Orobanche cernua

Hand-weeding of emerged stems of O. cernua is often too late to prevent crop damage but may be worthwhile where infestations are still light, to prevent or reduce future infestations. The stems should immediately be removed from the field to preclude seed shed after pulling.
Trap crops may be used to promote germination of Orobanche seeds in soil, without themselves supporting parasitism, in order to deplete the seed reserve. Examples of trap crops for O. cernua include species of Sorghum, Vigna unguiculata (cowpea), Capsicum annuum (chilli), Cannabis sativa (hemp), Linum usitatissimum (linseed), Medicago sativa (lucerne), Glycine max (soybean), Cicer arietinum (chickpea) (Parker and Riches, 1993), Crotalaria juncea (sunn hemp) and Vigna radiata (mung bean) (Dhanapal and Struik, 1996). While trap crops rarely provide high levels of control, they should be considered in any integrated control approach.
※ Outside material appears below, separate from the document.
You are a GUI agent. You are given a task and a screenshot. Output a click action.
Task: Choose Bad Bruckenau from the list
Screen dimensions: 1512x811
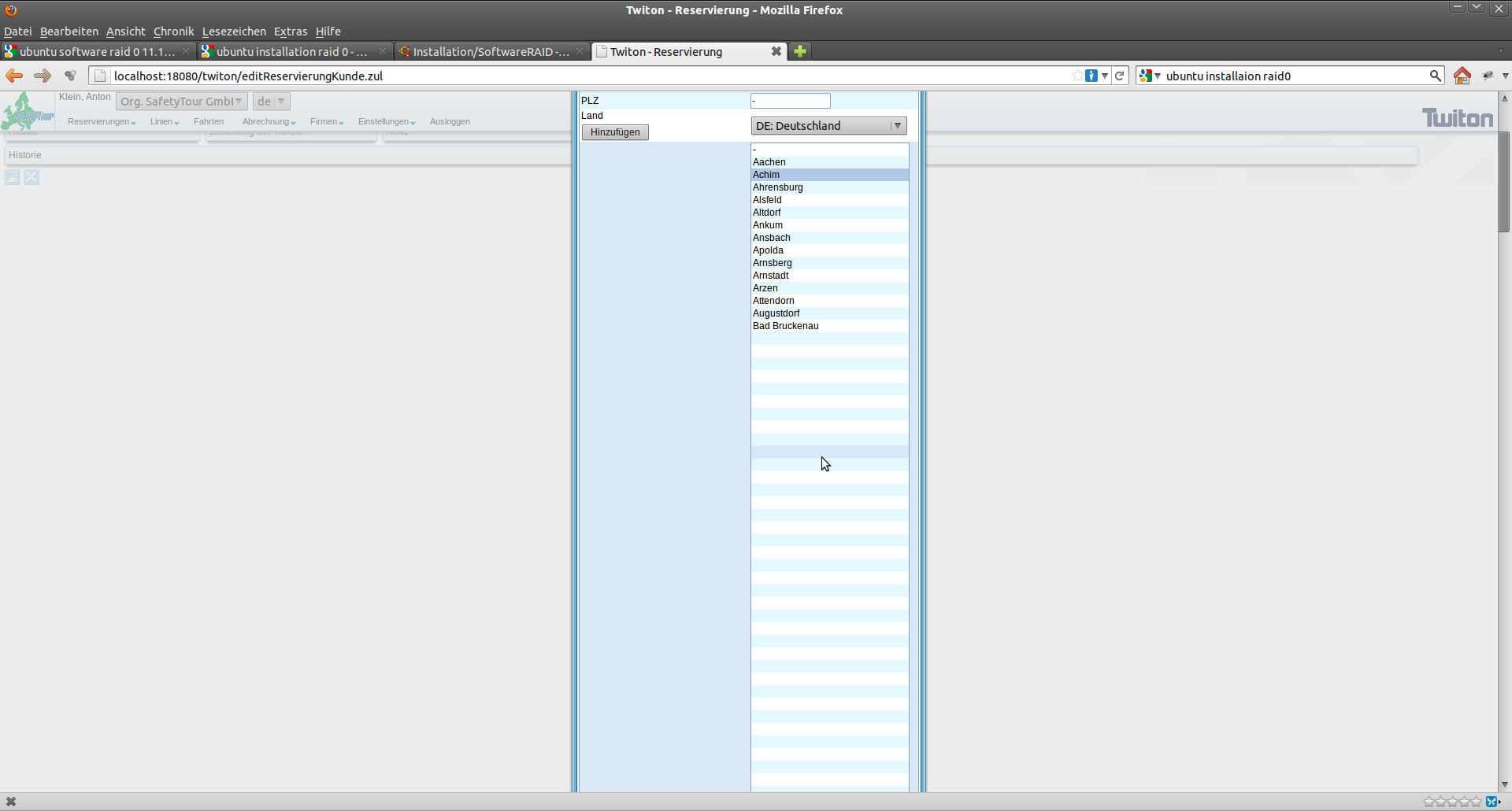[786, 326]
Soil solarisation, based on mulching moist soil with polyethylene sheets for several weeks under solar irradiation, can provide excellent levels of control of Orobanche seeds in the upper soil layers where temperatures are high enough (Jacobsohn et al., 1980) and this has been confirmed in a number of studies involving O. cernua (Parker and Riches, 1993;Meti and Hosmani, 1994).
Host-Plant Resistance
There has been little progress on enhancing resistance in crops attacked by O. cernua however, resistant varieties of Helianthus annuus (sunflower) has been developed for the closely related species O. cumana. Some variation in the susceptibility towards O. cernua has been reported in both Solanum lycopersicum (tomato) and Nicotiana tabacum (tobacco) (Alonso, 1998;Cubero, 1991;Parker and Riches, 1993;Cubero, 1994), but there has been little evidence that resistance in these crops is proving of practical usefulness. Nagarajan and Reddy (2001) screened over 100 varieties of tobacco and failed to find any that were resistant.
A mutant of tomato, SI-ORT1, produced by fast-neutron mutagenesis from the standard processing variety M82 shows resistance to O.cernua and related species characterised by its inability to secrete strigolactones. This character is controlled by a single recessive gene and is of potential value for further breeding work (Dor et al., 2010). Subsequently, the same group used ethyl methane sulfonate to cause more refined point mutations in M82 tomato and have 8 lines highly resistant to Orobanche species, again lacking strigolactone secretion. Although these yield equally with M82, there are problems of fruit quality (Dor et al., 2013).
Induced Resistance
A recent development has been the demonstration of induced resistance in Helianthus annuus (sunflower) resulting from seed treatment with the benzothiadiazole compound known as 'BTH'. This treatment greatly reduces subsequent attack by O. cernua, apparently due to the enhanced production of the phytoalexin scopoletin and/or hydrogen peroxide in the crop roots (Sauerborn et al., 2002).
Chemical Control
In Iran, sulfosulforon directed to the soil 20 days after transplanting proved partially selective for control of O. cernua and of other weeds in tomato (Bazgir et al., 2013). In India, Prabhakaran et al. (2009) achieved good control with post emergence application of imazethapyr 55 days after transplanting. For N. tabacum, the use of glyphosate applying at 40 and 60 days after planting has been reported to reduce the levels of O. cernua (Jinga et al., 2006).
More recently it has also been shown that post-emergence application of maleic hydrazide can provide selective control of O. aegyptiaca in S. lycopersicum (Herschenhorn et al., 2015). Dor et al. (2015) report on the use of chemical mutagenesis to create a tomato line HRT-1 that is resistant to several groups of ALS inhibiting herbicides, including imidazolinones. Thus imazapic and imazapyr can be safely used to cause complete suppression of Orobanche seeds Field tests at very high doses of herbicide have caused no yield reduction.